Я не верю, что она – бессмертное начало; я верю, что ее прекрасным образом можно уничтожить. Это и случилось с моей душой, которая поначалу была очень даже хорошей. И всем этим я обязана вам. Вы очень плохой человек, – добавила она с многозначительной серьезностью.
– Неужели мы с вами должны кончить на этом? – спросил Озмонд с той же нарочитой холодностью.
– Не знаю, на чем мы с вами должны кончить. А жаль! На чем обычно кончают плохие люди, да еще соучастники в преступлениях? Вашими стараньями я стала такой же плохой, как вы сами.
– Не понимаю вас. На мой взгляд, вы достаточно хороши, – сказал Озмонд, и намеренное безразличие тона придало его словам необыкновенную выразительность. Самообладание же мадам Мерль, напротив, с каждой минутой таяло, и она была ближе к тому, чтобы окончательно его потерять, чем в любом из тех случаев, когда мы имели счастье ее видеть. Блеск ее глаз омрачился; улыбка стоила немалых усилий.
– Достаточно хороша для всего, что я с собою сделала?

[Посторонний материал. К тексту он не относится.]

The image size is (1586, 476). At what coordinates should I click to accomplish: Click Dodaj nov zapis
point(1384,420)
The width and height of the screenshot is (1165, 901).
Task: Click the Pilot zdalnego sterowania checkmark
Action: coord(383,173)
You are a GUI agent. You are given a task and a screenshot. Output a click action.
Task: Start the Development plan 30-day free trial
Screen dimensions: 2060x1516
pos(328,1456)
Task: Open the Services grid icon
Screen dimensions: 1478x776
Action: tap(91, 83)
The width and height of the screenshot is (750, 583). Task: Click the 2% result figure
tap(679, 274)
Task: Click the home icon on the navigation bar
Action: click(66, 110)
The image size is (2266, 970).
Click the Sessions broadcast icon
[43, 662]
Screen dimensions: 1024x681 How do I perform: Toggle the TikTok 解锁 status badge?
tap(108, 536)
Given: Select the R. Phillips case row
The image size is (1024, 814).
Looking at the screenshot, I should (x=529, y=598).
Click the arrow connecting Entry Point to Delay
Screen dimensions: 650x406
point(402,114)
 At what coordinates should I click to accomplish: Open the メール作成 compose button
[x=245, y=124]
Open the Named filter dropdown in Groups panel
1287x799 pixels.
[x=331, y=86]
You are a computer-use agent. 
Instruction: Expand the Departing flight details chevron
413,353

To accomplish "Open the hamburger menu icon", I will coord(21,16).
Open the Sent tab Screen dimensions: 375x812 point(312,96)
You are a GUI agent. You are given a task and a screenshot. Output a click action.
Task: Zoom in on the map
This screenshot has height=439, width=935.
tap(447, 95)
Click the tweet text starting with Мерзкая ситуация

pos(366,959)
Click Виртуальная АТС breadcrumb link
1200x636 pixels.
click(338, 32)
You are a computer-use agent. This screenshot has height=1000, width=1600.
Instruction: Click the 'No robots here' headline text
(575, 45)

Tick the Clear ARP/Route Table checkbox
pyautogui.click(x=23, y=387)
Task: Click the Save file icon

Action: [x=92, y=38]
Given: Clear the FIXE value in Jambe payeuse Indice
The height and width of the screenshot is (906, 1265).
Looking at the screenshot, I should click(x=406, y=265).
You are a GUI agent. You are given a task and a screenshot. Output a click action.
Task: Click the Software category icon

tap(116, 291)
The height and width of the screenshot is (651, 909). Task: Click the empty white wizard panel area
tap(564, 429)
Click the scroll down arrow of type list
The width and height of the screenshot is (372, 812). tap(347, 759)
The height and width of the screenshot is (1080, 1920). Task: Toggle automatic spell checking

Вы это, вероятно, имеете в виду?
– Достаточно хороши, чтобы быть неизменно очаровательной! – воскликнул, тоже улыбаясь, Озмонд.
– О боже! – прошептала его собеседница; она сидела перед ним в полном расцвете своей зрелости и вдруг повторила жест, на который вынудила утром Изабеллу: опустила голову и закрыла лицо руками.